Rock art, Kealduff, Co. Kerry
Co. Kerry |
Settlement Sites
On the mountain heath above the River Behy valley in south Kerry, at around 145 metres above sea level, a flat rock carries a set of marks that nobody made recently and nobody fully understands.
The decorated surface measures 2.2 metres by 1.75 metres and tilts steeply upward to the south-west. Prehistoric rock art of this kind, found widely across Ireland and Britain, typically dates to the Neolithic or early Bronze Age, though the precise meaning of the motifs remains genuinely contested among archaeologists.

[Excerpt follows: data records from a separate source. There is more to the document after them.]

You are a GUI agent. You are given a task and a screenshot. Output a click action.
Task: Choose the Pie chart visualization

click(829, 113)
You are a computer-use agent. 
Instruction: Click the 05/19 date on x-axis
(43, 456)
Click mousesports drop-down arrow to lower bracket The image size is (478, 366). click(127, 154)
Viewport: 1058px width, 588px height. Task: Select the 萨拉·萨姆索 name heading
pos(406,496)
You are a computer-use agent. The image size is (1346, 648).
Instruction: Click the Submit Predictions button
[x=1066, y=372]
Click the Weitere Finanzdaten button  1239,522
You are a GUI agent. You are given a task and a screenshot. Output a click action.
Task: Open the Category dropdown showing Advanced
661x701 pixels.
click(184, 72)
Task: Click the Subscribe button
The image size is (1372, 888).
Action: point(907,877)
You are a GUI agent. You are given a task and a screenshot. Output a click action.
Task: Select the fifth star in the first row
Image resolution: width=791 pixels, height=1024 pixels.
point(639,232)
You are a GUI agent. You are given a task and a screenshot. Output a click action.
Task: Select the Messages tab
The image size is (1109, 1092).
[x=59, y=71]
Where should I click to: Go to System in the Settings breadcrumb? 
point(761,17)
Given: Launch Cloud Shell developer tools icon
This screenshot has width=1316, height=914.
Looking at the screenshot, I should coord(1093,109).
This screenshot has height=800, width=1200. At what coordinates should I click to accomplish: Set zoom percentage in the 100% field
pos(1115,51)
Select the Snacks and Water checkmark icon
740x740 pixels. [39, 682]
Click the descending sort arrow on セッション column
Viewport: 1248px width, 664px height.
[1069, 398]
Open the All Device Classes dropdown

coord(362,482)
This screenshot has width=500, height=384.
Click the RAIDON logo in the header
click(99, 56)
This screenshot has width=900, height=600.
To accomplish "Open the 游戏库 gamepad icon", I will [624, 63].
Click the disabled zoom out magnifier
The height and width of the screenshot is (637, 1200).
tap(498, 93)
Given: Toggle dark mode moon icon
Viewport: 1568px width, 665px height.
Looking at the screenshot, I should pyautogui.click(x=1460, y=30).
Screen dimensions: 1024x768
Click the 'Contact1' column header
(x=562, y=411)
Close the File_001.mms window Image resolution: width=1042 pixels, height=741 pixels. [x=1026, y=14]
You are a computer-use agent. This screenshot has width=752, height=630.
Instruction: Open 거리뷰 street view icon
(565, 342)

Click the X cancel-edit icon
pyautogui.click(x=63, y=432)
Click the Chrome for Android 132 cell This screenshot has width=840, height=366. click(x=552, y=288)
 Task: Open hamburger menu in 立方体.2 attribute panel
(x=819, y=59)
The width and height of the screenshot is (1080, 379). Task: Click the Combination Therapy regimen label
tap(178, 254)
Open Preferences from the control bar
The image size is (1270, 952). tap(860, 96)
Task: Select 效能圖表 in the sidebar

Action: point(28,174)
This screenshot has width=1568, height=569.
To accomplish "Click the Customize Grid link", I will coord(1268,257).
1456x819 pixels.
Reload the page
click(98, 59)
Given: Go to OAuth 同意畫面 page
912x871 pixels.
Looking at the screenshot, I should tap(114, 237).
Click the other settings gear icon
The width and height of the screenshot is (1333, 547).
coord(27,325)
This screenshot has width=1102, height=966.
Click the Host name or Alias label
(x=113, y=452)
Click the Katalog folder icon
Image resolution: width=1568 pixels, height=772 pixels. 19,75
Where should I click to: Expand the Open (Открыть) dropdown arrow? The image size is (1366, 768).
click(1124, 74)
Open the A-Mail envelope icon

The carving on this particular stone is a small catalogue of the standard vocabulary of Atlantic rock art. There are three simple cupmarks, which are shallow circular depressions pecked into the rock surface; one cup with a radial groove extending outward from it; and six cup-and-ring marks, where one or more concentric rings surround a central cup. Among those six, two rings appear gapped, probably as a result of weathering over millennia, two have radial grooves running through them, and two show light pocking within the enclosed spaces between the rings. Three meandering grooves also run across the stone, the longest of them near its centre. The combination of tightly formed rings, radial channels, and wandering lines on a single surface is not unusual for the tradition, but the particular arrangement here, catalogued by A. O'Sullivan and J. Sheehan in their 1996 survey of the Iveragh Peninsula, gives the stone its own character.
The site sits on a north-east-facing slope with open views across to the River Behy valley, and its setting in open mountain heath means the carvings are subject to ongoing exposure. Precise location details for this stone are not on record, which means it remains, in a practical sense, unverified in the field and difficult to find without local knowledge.